I am a minimalist. Or so I would like to believe.

For years – 3.5 to be exact – lived out of two suitcases and traveled the globe for work as a Trip Expert for Backroads. Out of necessity, I learned to live with the basics. I am talking I-only-own-one-pair-of-jeans-basics. While wearing company-branded, synthetic clothing that can be washed in a sink is not necessarily glamorous, it certainly was simple. Everything I owned brought me either joy (thank you, Marie Kondo) or was something which I needed on a daily basis (see: The Minimalists).

This continues to be the case today except now I have settled down, swapping my suitcases for a ‘normal’ job and giving up sharing bunk beds with random travelers for a king bed with my boyfriend. My closet contains not much more than what I had before, taking up so little room that my walk-in closet is actually my dog’s bedroom (really).

IMG_4994When I slept in a closet.

There is one glaring exception to this minimalist picture I have painted: my gear.

Gear easily makes up 75% of my current material possessions; both the sporting equipment itself and the complimentary gear needed to (in no particular order): road bike, gravel bike, hike, run, pool swim, open water swim, downhill ski, backcountry ski, and compete in triathlons. Including the ancillary products needed to do these activities in every type of weather imaginable.
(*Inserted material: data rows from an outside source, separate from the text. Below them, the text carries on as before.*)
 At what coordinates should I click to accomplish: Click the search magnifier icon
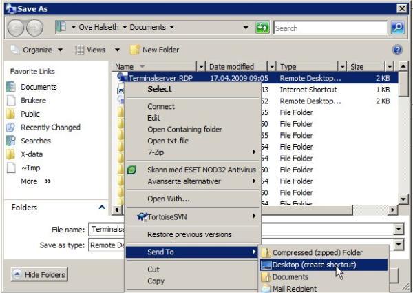tap(398, 28)
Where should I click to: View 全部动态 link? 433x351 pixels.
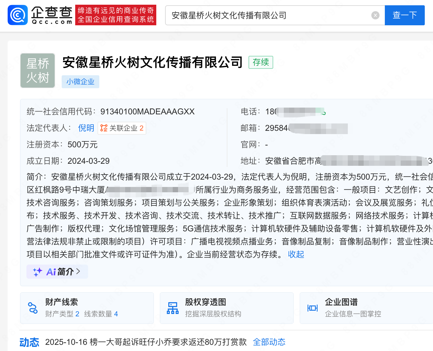tap(269, 342)
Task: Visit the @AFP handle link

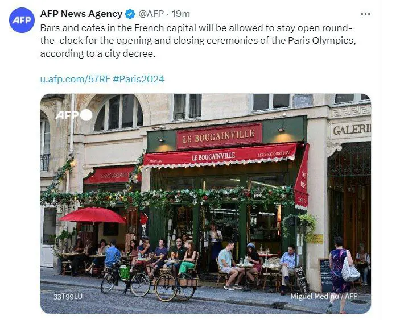Action: pyautogui.click(x=151, y=14)
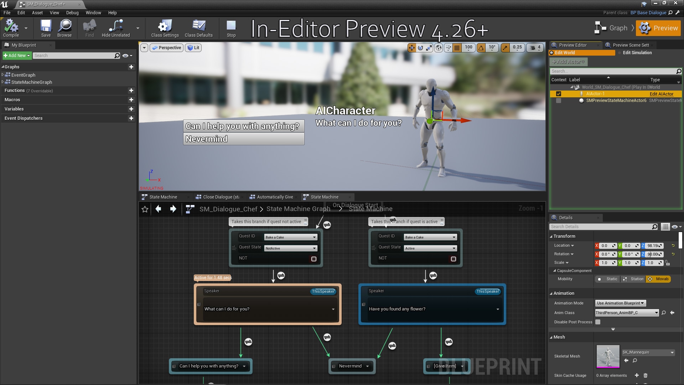The image size is (684, 385).
Task: Open Class Settings
Action: 164,28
So… there goes the self-appointed minimalist title. Is it possible (the horror!) that I am in fact a maximalist? A gear junkie?

There is not much discussion of gear and minimalism. I don’t see many pictures of skis and bikes in The Minimalist’s houses. Rather, gear overindulgence has taken much of the spotlight. Case in point: the 2012 Portlandia episode, the one where Kath and Dave decide to go for a hike and instead ‘get the gear’.  

Minimalism is a trendy topic these days. Bi-weekly someone in my social circle asks me if I have seen Minimalism: A Documentary About The Important Things on Netflix or read about Ikea saying the West has reached ‘peak stuff’. Marie Kondo’s The Life-Changing Magic of Tidying Up can still be spied next to the register at Book Passage, although a saavy saleswoman recommended I not give it to a friend as a gift (thank you, saavy saleswoman).

So naturally, the question has been on my mind: do the same principles of minimalism apply to gear? This category of possessions plagues not only me, but apparently much of the US, in an outdoor recreation economy totaling $646 billion a year in consumer spending (read full report here).

Mark Remy discussed his bloated running closet in the January/February issue of Runner’s World: How Much (Running Gear) is Too Much?.  Remy applies one of the minimalist principles to his running closet purge, citing Marie Kondo and asking himself “Does this bring me joy?” before deciding to keep or get rid of his collection of running gear.

The problem for me is: it all brings me joy. Gear helps us #optoutside and explore. It is part of what facilitates travel and exploration. It keeps us in shape. It connects us with social circles and communities. It enables us to set goals and then work hard to meet them. In fact, my job literally entails giving away gear and marketing it to the masses. I see immense value in gear; not in the gear itself, but the person it enables me to become.

If the question, “Does this bring me joy?” cannot be applied to gear, then what is a better question to ask?

“Is it a duplicate?” Well, that’s an easy one to answer; as Mark Remy demonstrated, you do not need 20 pairs of running shoes. You can easily let go of those extras.

“How frequently do I use the gear?” is an interesting one. And by interesting, I mean embarrassing. Confession: I bought an entire backcountry ski set up when I lived in Jackson Hole five years ago. After breaking it in, learning the skills, and using it that whole winter of 2012, I have not touched the backcountry set up once. Not once! If my rudimentary math is correct, then I have been schlepping around unused skis, skins, poles, a backpack, a beacon, etc, etc for FOUR YEARS. I realized as much as I like to say I was a backcountry skier, the simple truth is: I currently am not a backcountry skier. And it is time to let all that gear go.

“Is this gear out of date?” This question has potential. Because if the answer is: yes, it is out of date then that means… time for new gear! Do your research, evaluate your options, make sure it makes sense for you and most importantly: get rid of your old gear. Think of this as an opportunity to replace and upgrade your gear – not hoard more of it.

Gear specific mindfulness is a quality I am hoping to embrace more going forward. After a long weekend spent organizing my (first!) garage with my boyfriend, we learned… we don’t want to ever go through that process again.

IMG_0735The final product.

I have everything I need to enjoy my life right now. And while my apartment might never look like this, I am happy with what I have – and immensely grateful.

Spoken like a true minimalist, right?